Die Eigenwilligkeit der Entwicklungen im Reich blieb ‑ insgesamt gesehen ‑
kaum mehr umkehrbar. Unter diesem Gesichtspunkt ist auch der Kaiser Sigismund
gewidmete Abschnitt (S. 234‑306) zu beurteilen. Streitereien mit Wenzel,
Kriege am Rhein, in Schwaben und Bayern waren nicht neu. Der erst mit
dreijähriger Verspätung nach den merkwürdigen Wahlen ins Reich Gekommene setzte
mit der Überwindung des dreigeteilten Papsttums und dem starken Einfluß auf das
Konstanzer Konzil, hierin weiter schauend als die Theologen, seine Akzente. Die
in Polen, dem Deutschordensland, Ungarn, Italien und in den westlichen
Grenzgebieten harrenden Aufgaben gingen jedoch über seine Kräfte. Der
unglückliche Krieg mit Venedig, die Verluste in Friaul und Dalmatien und
zeitweise die im Binger Kurverein manifeste Oppositionstendenz, vor allem aber
der seit 1420 in Wellen anbrandende Hussitenkrieg, er mit verursacht durch die
gegen Sigismunds Bedenken 1415 durchgebührte Verbrennung des Jan Hus, zeichnet Hoensch
mit sicheren Konturen als die großen Lasten jener Regierung in den
zwanziger Jahren. In der Folge geben die Annäherung an die Habsburger, die
Befriedung Italiens, Kaiserkrönung, in Böhmen der Ausgleich mit den Gemäßigten
und Anerkennung als König freundlichere Farben in die Darstellung jener höchst
komplizierten Regierungszeit eines rankünebegabten Herrschers, dem wie seinen
Vorgängern die kritisch ausgewogene wohlwollende Bewertung mit Recht zukommt
(S. 301ff.). In gerafftem Ausblick werden die Folgen der Sigismundzeit in den
von ihm beherrschten Reichen dargestellt und die Hauptdaten im Geschick des
1616 im Mannesstamm erloschenen französischen Zweiges des Hauses Luxemburg
nachgetragen.

- Bereitgestellte Einträge:
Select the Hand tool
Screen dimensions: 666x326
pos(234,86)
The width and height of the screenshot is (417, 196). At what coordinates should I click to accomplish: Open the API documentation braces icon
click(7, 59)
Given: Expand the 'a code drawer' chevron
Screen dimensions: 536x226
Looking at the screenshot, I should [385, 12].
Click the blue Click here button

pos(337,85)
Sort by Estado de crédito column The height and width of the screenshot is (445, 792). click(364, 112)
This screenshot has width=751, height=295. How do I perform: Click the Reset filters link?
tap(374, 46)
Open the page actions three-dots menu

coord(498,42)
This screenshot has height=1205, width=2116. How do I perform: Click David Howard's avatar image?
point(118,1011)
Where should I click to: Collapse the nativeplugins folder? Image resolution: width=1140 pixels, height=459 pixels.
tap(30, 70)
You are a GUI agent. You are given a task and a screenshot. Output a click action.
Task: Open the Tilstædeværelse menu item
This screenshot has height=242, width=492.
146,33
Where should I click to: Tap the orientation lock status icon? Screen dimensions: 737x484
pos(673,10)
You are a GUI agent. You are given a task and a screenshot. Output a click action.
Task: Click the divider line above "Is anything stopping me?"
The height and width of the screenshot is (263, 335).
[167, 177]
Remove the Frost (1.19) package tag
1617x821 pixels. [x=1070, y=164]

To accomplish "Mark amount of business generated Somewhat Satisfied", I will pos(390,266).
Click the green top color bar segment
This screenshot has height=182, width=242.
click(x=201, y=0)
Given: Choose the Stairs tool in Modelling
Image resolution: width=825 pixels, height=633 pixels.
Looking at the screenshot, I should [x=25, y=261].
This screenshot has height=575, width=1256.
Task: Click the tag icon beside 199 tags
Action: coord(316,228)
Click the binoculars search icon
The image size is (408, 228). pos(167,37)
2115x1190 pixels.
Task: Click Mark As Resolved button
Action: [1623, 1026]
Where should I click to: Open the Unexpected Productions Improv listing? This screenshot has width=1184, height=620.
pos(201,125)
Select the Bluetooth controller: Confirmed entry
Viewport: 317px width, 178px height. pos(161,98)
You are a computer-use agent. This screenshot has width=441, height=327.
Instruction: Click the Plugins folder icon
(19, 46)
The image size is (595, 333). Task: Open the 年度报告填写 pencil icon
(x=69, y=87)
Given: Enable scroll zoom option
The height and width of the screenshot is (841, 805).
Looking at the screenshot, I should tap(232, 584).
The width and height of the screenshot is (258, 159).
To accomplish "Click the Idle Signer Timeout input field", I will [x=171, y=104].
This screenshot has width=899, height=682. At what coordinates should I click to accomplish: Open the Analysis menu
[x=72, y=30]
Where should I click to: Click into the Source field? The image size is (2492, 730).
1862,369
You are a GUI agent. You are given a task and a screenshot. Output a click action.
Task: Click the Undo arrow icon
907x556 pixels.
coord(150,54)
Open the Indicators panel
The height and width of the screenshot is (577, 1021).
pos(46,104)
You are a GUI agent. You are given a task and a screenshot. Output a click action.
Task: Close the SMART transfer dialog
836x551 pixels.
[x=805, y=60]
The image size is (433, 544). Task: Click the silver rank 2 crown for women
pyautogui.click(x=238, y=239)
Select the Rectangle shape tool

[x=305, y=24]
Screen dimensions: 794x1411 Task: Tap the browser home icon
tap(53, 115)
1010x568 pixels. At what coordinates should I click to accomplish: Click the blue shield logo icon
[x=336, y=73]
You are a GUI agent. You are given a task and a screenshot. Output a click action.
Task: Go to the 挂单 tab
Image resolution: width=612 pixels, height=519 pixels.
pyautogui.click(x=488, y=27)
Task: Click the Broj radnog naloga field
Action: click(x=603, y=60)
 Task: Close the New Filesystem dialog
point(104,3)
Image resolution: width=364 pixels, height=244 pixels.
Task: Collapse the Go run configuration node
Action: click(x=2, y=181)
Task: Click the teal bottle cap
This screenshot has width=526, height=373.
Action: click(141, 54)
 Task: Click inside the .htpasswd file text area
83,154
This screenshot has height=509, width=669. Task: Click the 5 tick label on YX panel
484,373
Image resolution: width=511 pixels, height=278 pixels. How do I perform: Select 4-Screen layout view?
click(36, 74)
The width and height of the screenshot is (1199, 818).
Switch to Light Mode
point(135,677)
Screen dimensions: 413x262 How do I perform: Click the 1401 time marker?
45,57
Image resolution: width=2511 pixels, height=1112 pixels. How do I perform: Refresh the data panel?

- Aufgabenstellung:
Setze den Text über Kaiser Sigismund bitte im Anschluss an seinen letzten Satz fort.

- Antwort:
Ergänzt werden die Ausführungen durch eine auf die Kapitel
bezogene Auswahlbibliographie (S. 321‑345), vier Stammtafeln und ein
Personenregister. Dem Benutzer wird der Weg gewiesen zu eigenständiger
Beschäftigung mit den beiden letzten Jahrhunderten der europäischen Geschichte
im Mittelalter. Das hebt diesen Band ebenso wie seine Vorgänger in der Urban‑Reihe
heraus aus der Flut der Taschenbücherproduktion. Gar zu oft nimmt man
anderwärts rasch Zusammengeschriebenes und trotz Effekthascherei und
Zuspitzungen Langweilendes in die Hand. Hier aber werden Ergebnisse gründlich
betriebener Fachwissenschaft und solider Überblick dargeboten, wofür Dank
gebührt.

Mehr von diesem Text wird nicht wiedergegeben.